• [EXERCISE INSTRUCTIONS]: Rewrite the listing with "password" changed to "passcode", keeping everything else the same, and omit the pictures from your answer.

• [PROVIDED DATA]:
* * * * * * * * *

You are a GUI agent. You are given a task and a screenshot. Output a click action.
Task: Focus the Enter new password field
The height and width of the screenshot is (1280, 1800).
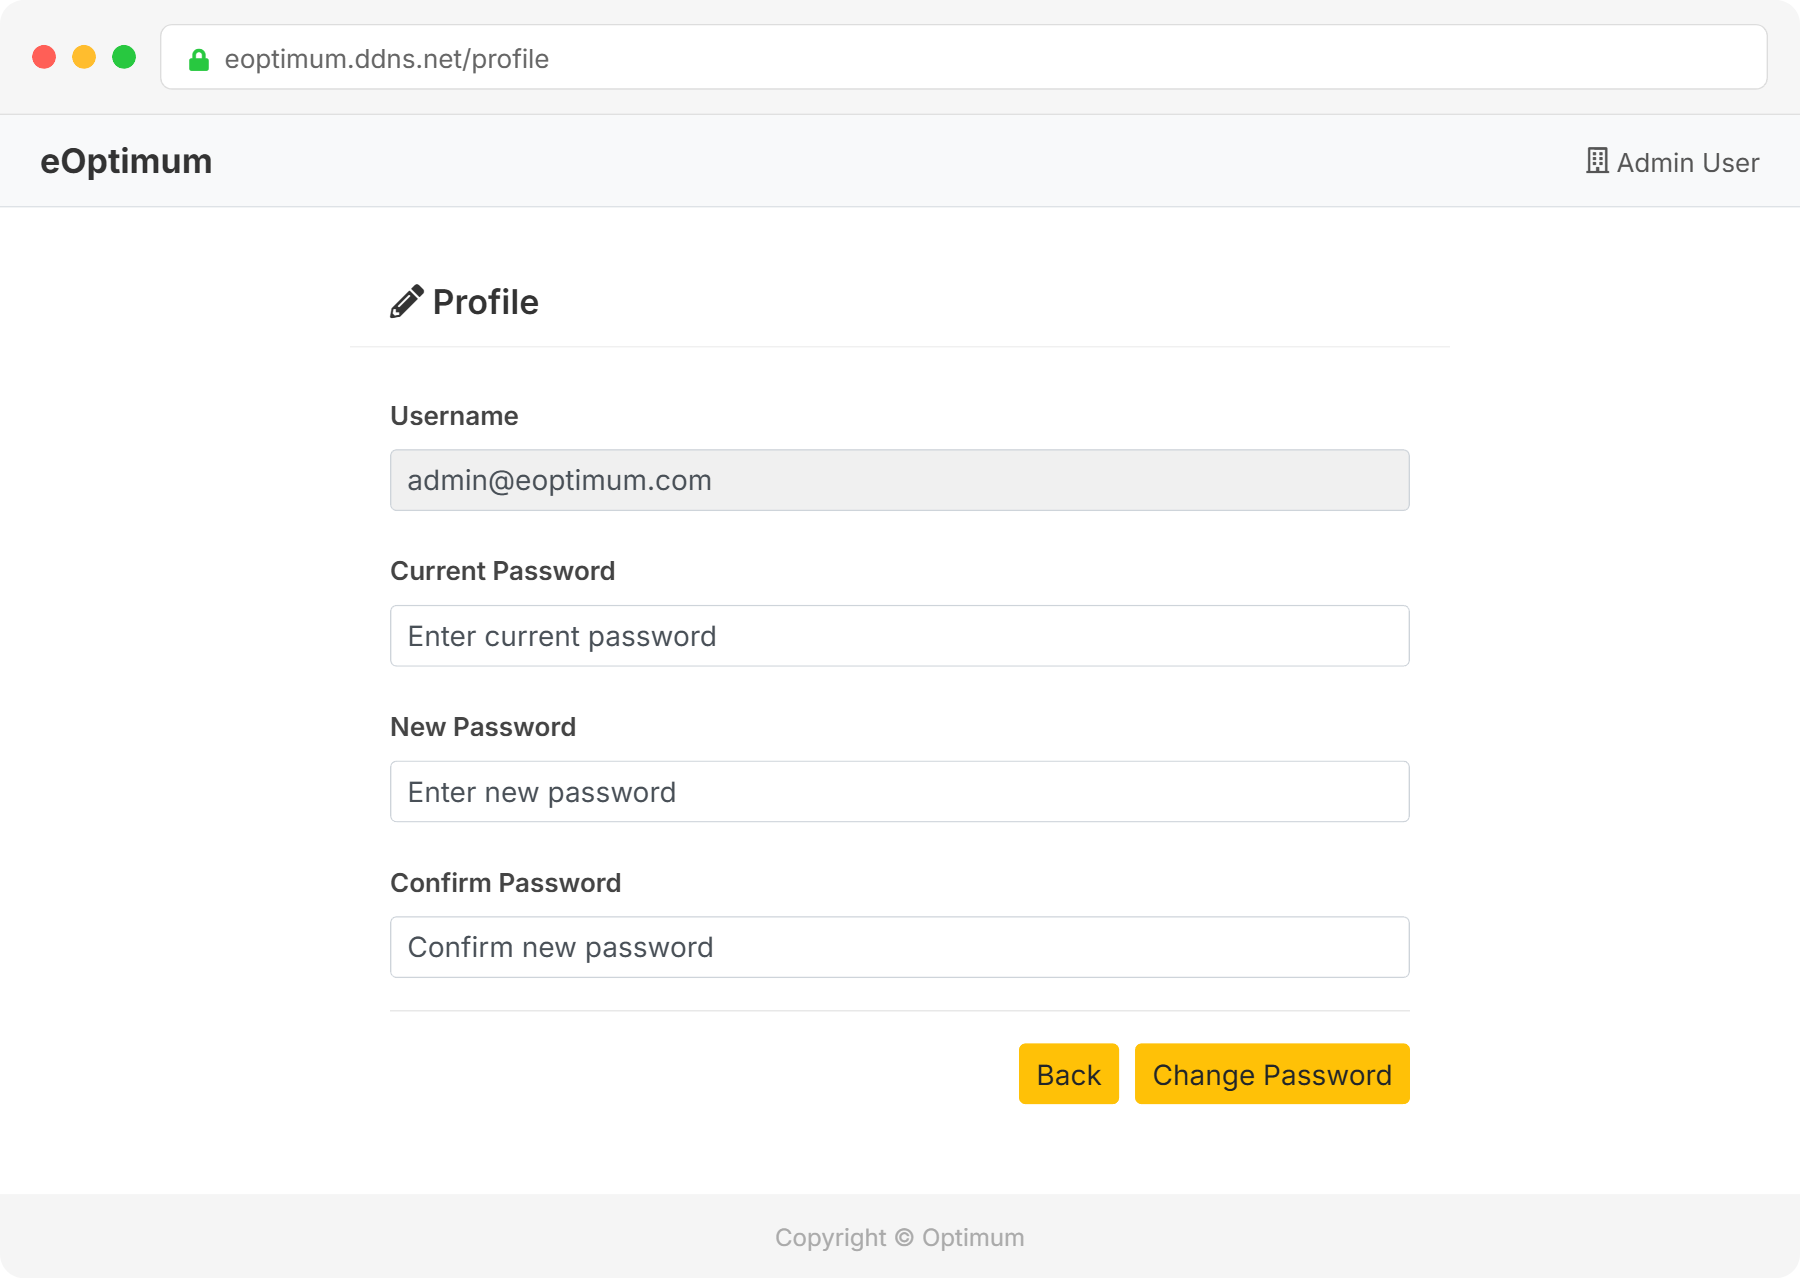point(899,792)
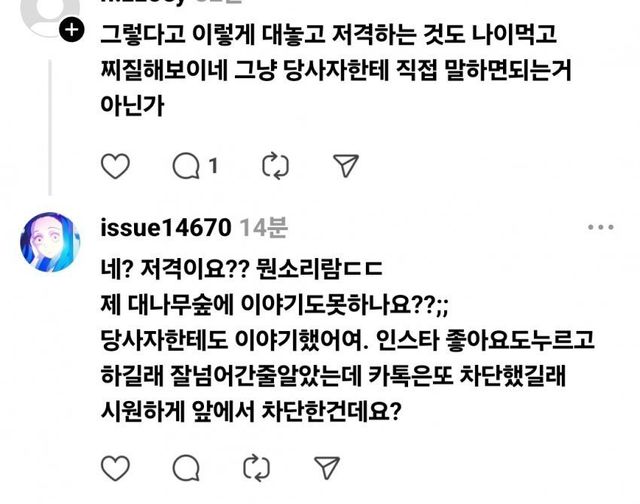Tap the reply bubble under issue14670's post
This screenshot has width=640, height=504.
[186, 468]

* * * * * * * * *

• [ANSWER IN FULL]:
You are a GUI agent. You are given a task and a screenshot. Output a click action.
Task: Focus the Enter new passcode field
The height and width of the screenshot is (1280, 1800).
point(899,792)
Tap the reply bubble under issue14670's post
This screenshot has width=640, height=504.
[186, 468]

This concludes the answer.